Partnership Agreement

The By-Laws of the Cross Country Investment Club

The Cross Country Investment Club was formed as a general partnership in the State of Nevada on February 1, 1998. The below enumerated by-laws approved by the general partners shall provide procedures by which the partnership will operate to fulfill its purpose, to invest the assets of the partnership solely in stocks, bonds and securities for the education and benefit of the partners.

    The Partnership will:

    •Invest regularly regardless of stock market ups and downs by avoiding market timing of and sales of stocks.
    •Reinvest all earnings (dividends, capital gains and interest).
    •Diversify investments over time to reduce risk.
    •Invest primarily in growth companies with good track records.


1. Meetings: The members of the partnership shall conduct business via electronic mail (e-mail) and/or through other electronic means on the Internet. Each partner, or his or her proxy, shall have an e-mail address and access to computer hardware and software sufficient to fully participate in the affairs of the CCIC.

2. Voting: Any action may be approved by the vote of a simple majority except as otherwise stipulated by the Partnership Agreement. The Secretary shall conduct voting procedures in accordance with guidelines mutually agreed upon by the partners and described in these By Laws.

3. Proxy Representation: Upon giving notice to the Secretary and all other partners, any partner may designate any other partner as proxy to represent that partner on any motions put up for a vote, or for any other business before the CCIC. A partner may serve as proxy to only one partner at any time. Prior notice must be given to all partners of any intention to tender a proxy.

4. Officers and Committees: Duly elected officers of the CCIC shall include only the President, Vice President, Comptroller, Treasurer and Secretary whose roles, responsibilities and terms shall derive solely from the authority and powers granted by the partners of the CCIC, and who shall administer to the needs, duties and obligations of the partnership as specified by the Partnership Agreement and otherwise authorized by these By Laws.

    The President shall:

    •Set the monthly agenda.
    •Serve as the director to the partnership by planning, organizing, coordinating and directing the activities of the partnership.
    •Annually, by November 1, appoint a nominating committee consisting of two non-officer partners to recommend a slate of officers for the following year.
    •Such committee shall present a slate of candidates to the partners for election during the month of December.
    •Be authorized to transact all business for the CCIC.

    The Vice President shall:

    •Serve in place of the President in the event the President in unable to carry out the functions required of the office.
    •Coordinate the continued education of the partners.

    The Secretary shall:

    •Ensure effective communication of information among partners.
    •As custodian and archivist for the records of the partnership, administer the recording needs of the CCIC.
    •Maintain a written record of all procedures, minutes and decisions.
    •Conduct all votes.

    The Treasurer shall:

    •Manage the financial record keeping.
    •Prepare the all financial reports required to meet legal reporting requirements.
    •Provide monthly reports to the partners of the financial status of the CCIC.
    •Act timely and responsibly with the partnership's assets.
    •Provide all financial records at the Comptroller's request for audit review.
    •Reconcile all accounts monthly.

    The Comptroller shall:

    •Audit the financial records of the partnership at least monthly.
    •Provide monthly reports that detail the nature and scope of the audit and any findings.
    •With the President and the Treasurer, establish any controls necessary to protect the assets of the partnership.

    Committees:
    The partnership has established various committees to serve its administrative needs.

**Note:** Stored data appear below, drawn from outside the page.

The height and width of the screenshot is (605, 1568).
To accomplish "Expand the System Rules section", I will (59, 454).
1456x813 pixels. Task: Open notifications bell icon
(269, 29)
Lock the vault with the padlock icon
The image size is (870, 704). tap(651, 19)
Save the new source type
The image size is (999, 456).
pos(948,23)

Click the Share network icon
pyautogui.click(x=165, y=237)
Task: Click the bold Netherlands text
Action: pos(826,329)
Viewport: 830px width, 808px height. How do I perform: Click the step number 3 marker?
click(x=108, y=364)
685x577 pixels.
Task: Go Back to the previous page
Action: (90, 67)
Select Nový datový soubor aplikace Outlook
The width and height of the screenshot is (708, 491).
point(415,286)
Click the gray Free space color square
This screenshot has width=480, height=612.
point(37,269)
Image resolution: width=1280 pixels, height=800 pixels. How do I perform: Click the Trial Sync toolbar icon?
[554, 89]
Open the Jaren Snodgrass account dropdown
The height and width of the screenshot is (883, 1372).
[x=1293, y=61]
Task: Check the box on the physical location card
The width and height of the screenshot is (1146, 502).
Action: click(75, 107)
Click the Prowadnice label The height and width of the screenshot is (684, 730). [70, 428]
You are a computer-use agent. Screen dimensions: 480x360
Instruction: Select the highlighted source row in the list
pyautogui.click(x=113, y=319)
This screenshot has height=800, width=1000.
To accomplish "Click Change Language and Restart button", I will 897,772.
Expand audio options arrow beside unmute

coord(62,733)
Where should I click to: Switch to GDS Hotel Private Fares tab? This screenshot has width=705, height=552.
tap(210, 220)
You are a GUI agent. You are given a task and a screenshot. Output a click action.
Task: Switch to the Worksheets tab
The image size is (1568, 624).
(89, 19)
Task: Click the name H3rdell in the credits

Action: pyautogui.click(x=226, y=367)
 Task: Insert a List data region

All committees will have a chairperson that will report to the partnership on the activities of the partnership as needed.

    5. Contributions:
    The partners shall invest specified minimum monthly capital contributions on or before the due date. All timely contributions will be treated as if made on the same day for purposes of determining each partner's interest in the partnership. Any monthly contribution that is not received by the specified due date shall be considered late and subject to a specified late payment charge as determined by the partnership, and will be posted to the partner's capital account on the following month's due date. Any partner who is in arrears for two months in a row may be considered for removal per Partnership Agreement's Article 20b. Interest will not be paid on capital accounts. Any partner may make regular monthly contributions up to a maximum amount to be decided by the CCIC. Additional, elective contributions are not prohibited but are subject to a vote of the CCIC. Monthly contributions shall be due on the first day of each month and shall be credited to partner's accounts on that date. Contributions shall be at least twenty-five dollars ($25.00) but not more than one hundred dollars ($100.00) monthly. In addition to the regularly scheduled monthly contribution, any partner may make an elective contribution over and above the established limits, subject to a majority vote of the partners. The partners may transfer funds to the partnership by either electronic funds transfers or by checks payable to the Cross Country Investment Club. The number of units credited to each partner's capital account shall be based on the unit value as of the previous valuation date. Late payments will be assessed a late payment fee of five ($5.00) dollars. Late payments shall be posted to the partner's capital account on the next month's due date. Late payment fees shall be credited to the partnership's income account and shall be waived for late contributions posted at least one week before the due date.

    6. Bank Account:
    CCIC may select a financial institution for the purpose of opening a checking account. Funds in the account shall be withdrawn by checks signed by any partner(s) designated by the CCIC. A partnership's bank account shall be established at the State Employees Federal Credit Union, Albany, NY where all partnership contributions shall be deposited. Authorized expenditures will be disbursed from this account by the Treasurer or any other authorized officer. All bank statements and transaction records will be made available to the Comptroller for review on a timely basis.

    7. Cash Receipts:
    No cash deposits shall be received by the partnership. All deposits shall be made by check or by electronic transfers. Check deposits shall be received by the Treasurer, payable to the Cross Country Investment Club.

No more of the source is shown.